Outro cargo em disputa foi o de Governador estadual. Houve eleições em 36 estados, num total de 50. Até agora, tínhamos 28 Estados com governadores republicanos e 22 com democratas. Consoante os estados, o cargo de governador tem muitos poderes, inclusive o de promulgar o equivalente a decretos-lei.

Temos ainda as assembleias estaduais (parlamentos legislativos). O seu controlo determina muitas votações importantes sobre regulação da interrupção da gravidez, ambiente, energia, distribuição dos círculos eleitorais e muito mais.

Uma das questões das eleições dos EUA são os círculos eleitorais, figura jurídica que não existe nas outras democracias e que é possível criar segundo critérios subjectivos, não coincidentes com os círculos administrativos. Isto permite ao partido no poder no Estado inventar áreas de voto que lhesdê maiorias de votantes — é o chamado “gerrymandering”. Permite também, por exemplo, delinear áreas onde as minorias (leia-se: negros, latinos, índios) perdem a maioria; logo, a possibilidade de escolher os seus representantes. Esta macaquice eleitoral é usada pelos dois partidos, diga-se de passagem, e muitos consideram que é uma das principais aberrações democráticas do país.

**Dados de entrada:**
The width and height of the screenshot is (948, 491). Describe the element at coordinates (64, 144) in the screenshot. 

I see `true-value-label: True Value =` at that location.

--

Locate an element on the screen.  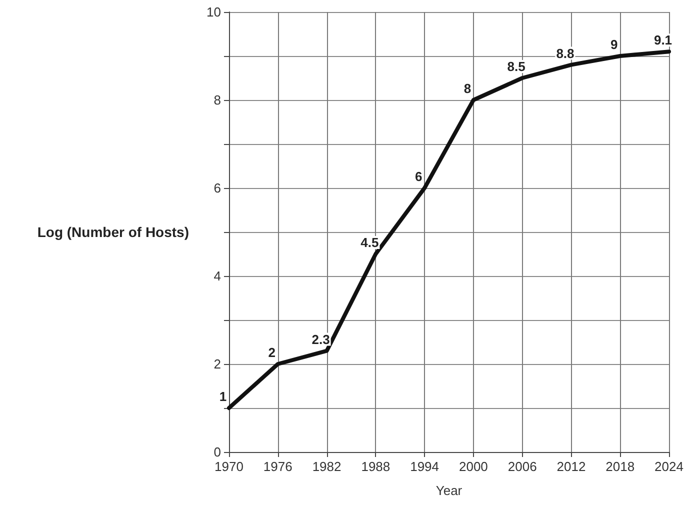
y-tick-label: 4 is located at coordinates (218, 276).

**Tarefa escrita 1:** Enumere as matérias que, segundo o excerto sobre as eleições nos EUA, são objeto de votações importantes nas assembleias estaduais.
**Tarefa escrita 2:** Reproduza, tal como consta no excerto sobre as eleições nos EUA, o trecho que começa em "Outro cargo em" e termina em "e muito mais.".
As linhas apresentadas não são necessárias para o que se pede.

**Resultado do exercício 1:** Regulação da interrupção da gravidez, ambiente, energia e distribuição dos círculos eleitorais.

**Resultado do exercício 2:**
Outro cargo em disputa foi o de Governador estadual. Houve eleições em 36 estados, num total de 50. Até agora, tínhamos 28 Estados com governadores republicanos e 22 com democratas. Consoante os estados, o cargo de governador tem muitos poderes, inclusive o de promulgar o equivalente a decretos-lei.

Temos ainda as assembleias estaduais (parlamentos legislativos). O seu controlo determina muitas votações importantes sobre regulação da interrupção da gravidez, ambiente, energia, distribuição dos círculos eleitorais e muito mais.